2. What title should be given to this role in occupational health? An advanced practice nurse who provides workers with primary care services with an emphasis on the diagnosis and management of common acute illnesses/injuries and stable chronic diseases.
- A. case manager
- B. nurse consultant
- C. clinician nurse practitioner
- D. health promotion specialist
Correct answer: C
Rationale: The correct title for this role is a clinician nurse practitioner as they provide primary care services, including diagnosing and managing illnesses. Choice A, case manager, typically focuses on coordinating care and services for patients. Choice B, nurse consultant, involves providing expert advice and guidance. Choice D, health promotion specialist, concentrates on promoting health and preventing diseases rather than diagnosing and treating illnesses.
3. In the immediate postoperative period for a cleft lip repair in a 2-month-old infant, which nursing approach should be the priority?
- A. Remove protective arm devices one at a time for short periods with supervision
- B. Initiate oral feedings when alert
- C. Introduce the parents to the suture line cleansing protocol
- D. Position the infant on the back after feedings throughout the day
Correct answer: A
Rationale: The correct nursing approach in the immediate postoperative period for a cleft lip repair in an infant is to remove protective arm devices one at a time for short periods with supervision. This approach helps prevent injury to the surgical site while ensuring the infant's comfort and safety. Choice B is incorrect as initiating oral feedings immediately after surgery may not be appropriate and could compromise the surgical site. Choice C is incorrect as introducing parents to the suture line cleansing protocol is important but not the immediate priority. Choice D is incorrect as positioning the infant on the back after feedings is not specific to the immediate postoperative period for a cleft lip repair.
4. A community health nurse is planning a health promotion campaign. What should be the first step?
- A. Developing educational materials
- B. Assessing the needs of the community
- C. Implementing interventions
- D. Evaluating outcomes
Correct answer: B
Rationale: The correct first step in planning a health promotion campaign is to assess the needs of the community. By understanding the community's specific health needs, preferences, and resources, the nurse can tailor the campaign effectively. Developing educational materials (choice A) should come after assessing needs to ensure relevance. Implementing interventions (choice C) and evaluating outcomes (choice D) should also follow the assessment phase to measure the impact of the campaign accurately.
5. While assessing an Rh-positive newborn whose mother is Rh-negative, the nurse recognizes the risk for hyperbilirubinemia. Which of the following should be reported immediately?

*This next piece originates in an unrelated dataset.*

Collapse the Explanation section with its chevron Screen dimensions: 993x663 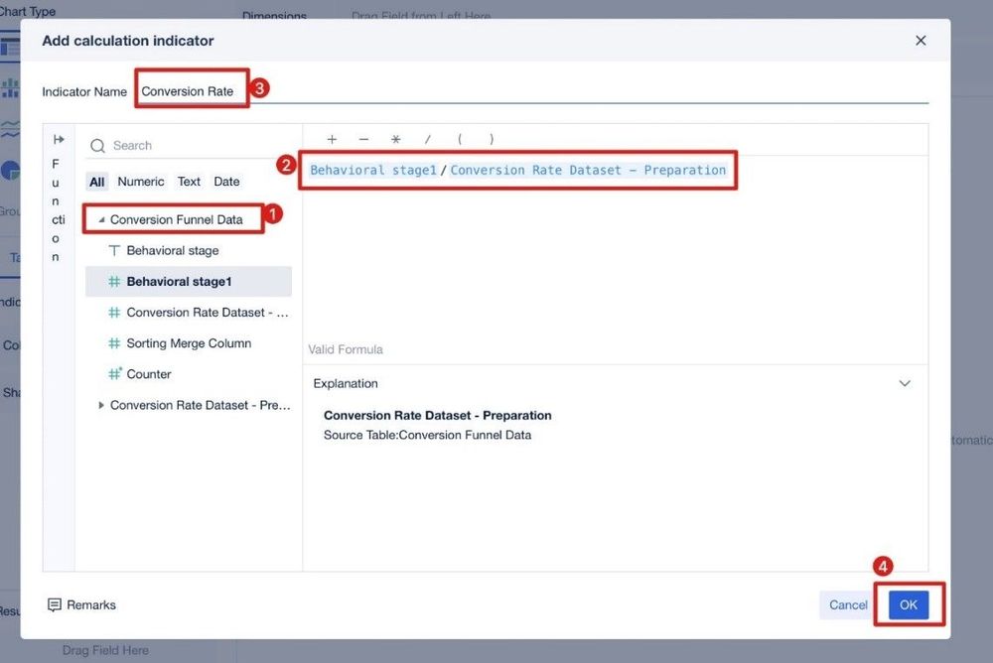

- A. Jaundice evident at 26 hours
- B. Hematocrit of 55%
- C. Serum bilirubin of 12 mg/dL
- D. Positive Coombs test
Correct answer: C
Rationale: A serum bilirubin level of 12 mg/dL in a newborn is concerning and can indicate a significant risk of hyperbilirubinemia, which requires immediate medical intervention to prevent complications like kernicterus. Jaundice at 26 hours (Choice A) is a symptom, not a laboratory result, and needs monitoring but not an immediate report. Hematocrit of 55% (Choice B) may be elevated but is not indicative of hyperbilirubinemia. A positive Coombs test (Choice D) indicates the presence of antibodies on the newborn's red blood cells but does not directly correlate with the risk of hyperbilirubinemia.